_REQUIRED WORK:_ Starting at the line with "Instruction: Select the" and going on through the line with "Toggle the lower", reproduce each line in the records below exactly and nothing more.

Start of Block

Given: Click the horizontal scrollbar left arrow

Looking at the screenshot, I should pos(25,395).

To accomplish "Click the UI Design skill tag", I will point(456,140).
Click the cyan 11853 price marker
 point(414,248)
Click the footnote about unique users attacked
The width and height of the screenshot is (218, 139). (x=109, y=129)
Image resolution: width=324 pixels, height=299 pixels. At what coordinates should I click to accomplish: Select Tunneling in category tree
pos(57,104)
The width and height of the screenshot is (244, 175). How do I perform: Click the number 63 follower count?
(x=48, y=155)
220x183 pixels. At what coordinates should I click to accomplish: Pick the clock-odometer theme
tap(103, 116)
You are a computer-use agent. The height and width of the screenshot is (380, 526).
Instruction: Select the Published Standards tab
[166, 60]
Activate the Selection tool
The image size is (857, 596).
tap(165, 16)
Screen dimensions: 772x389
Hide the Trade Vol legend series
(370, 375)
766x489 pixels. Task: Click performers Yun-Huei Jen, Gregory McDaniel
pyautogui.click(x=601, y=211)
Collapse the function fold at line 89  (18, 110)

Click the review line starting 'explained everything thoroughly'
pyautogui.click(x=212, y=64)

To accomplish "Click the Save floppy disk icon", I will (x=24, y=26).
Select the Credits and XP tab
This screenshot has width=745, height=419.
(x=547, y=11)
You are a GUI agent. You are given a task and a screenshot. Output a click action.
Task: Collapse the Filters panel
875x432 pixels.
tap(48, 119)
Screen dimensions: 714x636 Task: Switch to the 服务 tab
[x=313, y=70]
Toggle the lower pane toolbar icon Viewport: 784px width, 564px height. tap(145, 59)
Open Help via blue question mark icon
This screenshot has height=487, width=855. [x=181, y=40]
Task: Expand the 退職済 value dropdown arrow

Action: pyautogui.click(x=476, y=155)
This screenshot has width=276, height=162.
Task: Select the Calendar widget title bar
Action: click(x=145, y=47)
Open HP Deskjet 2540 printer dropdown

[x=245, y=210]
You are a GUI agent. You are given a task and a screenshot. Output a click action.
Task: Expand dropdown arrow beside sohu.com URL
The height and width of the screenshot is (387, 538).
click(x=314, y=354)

End of Block

_WRITTEN SOLUTION:_
Instruction: Select the Published Standards tab
[166, 60]
Activate the Selection tool
The image size is (857, 596).
tap(165, 16)
Screen dimensions: 772x389
Hide the Trade Vol legend series
(370, 375)
766x489 pixels. Task: Click performers Yun-Huei Jen, Gregory McDaniel
pyautogui.click(x=601, y=211)
Collapse the function fold at line 89  (18, 110)

Click the review line starting 'explained everything thoroughly'
pyautogui.click(x=212, y=64)

To accomplish "Click the Save floppy disk icon", I will (x=24, y=26).
Select the Credits and XP tab
This screenshot has width=745, height=419.
(x=547, y=11)
You are a GUI agent. You are given a task and a screenshot. Output a click action.
Task: Collapse the Filters panel
875x432 pixels.
tap(48, 119)
Screen dimensions: 714x636 Task: Switch to the 服务 tab
[x=313, y=70]
Toggle the lower pane toolbar icon Viewport: 784px width, 564px height. tap(145, 59)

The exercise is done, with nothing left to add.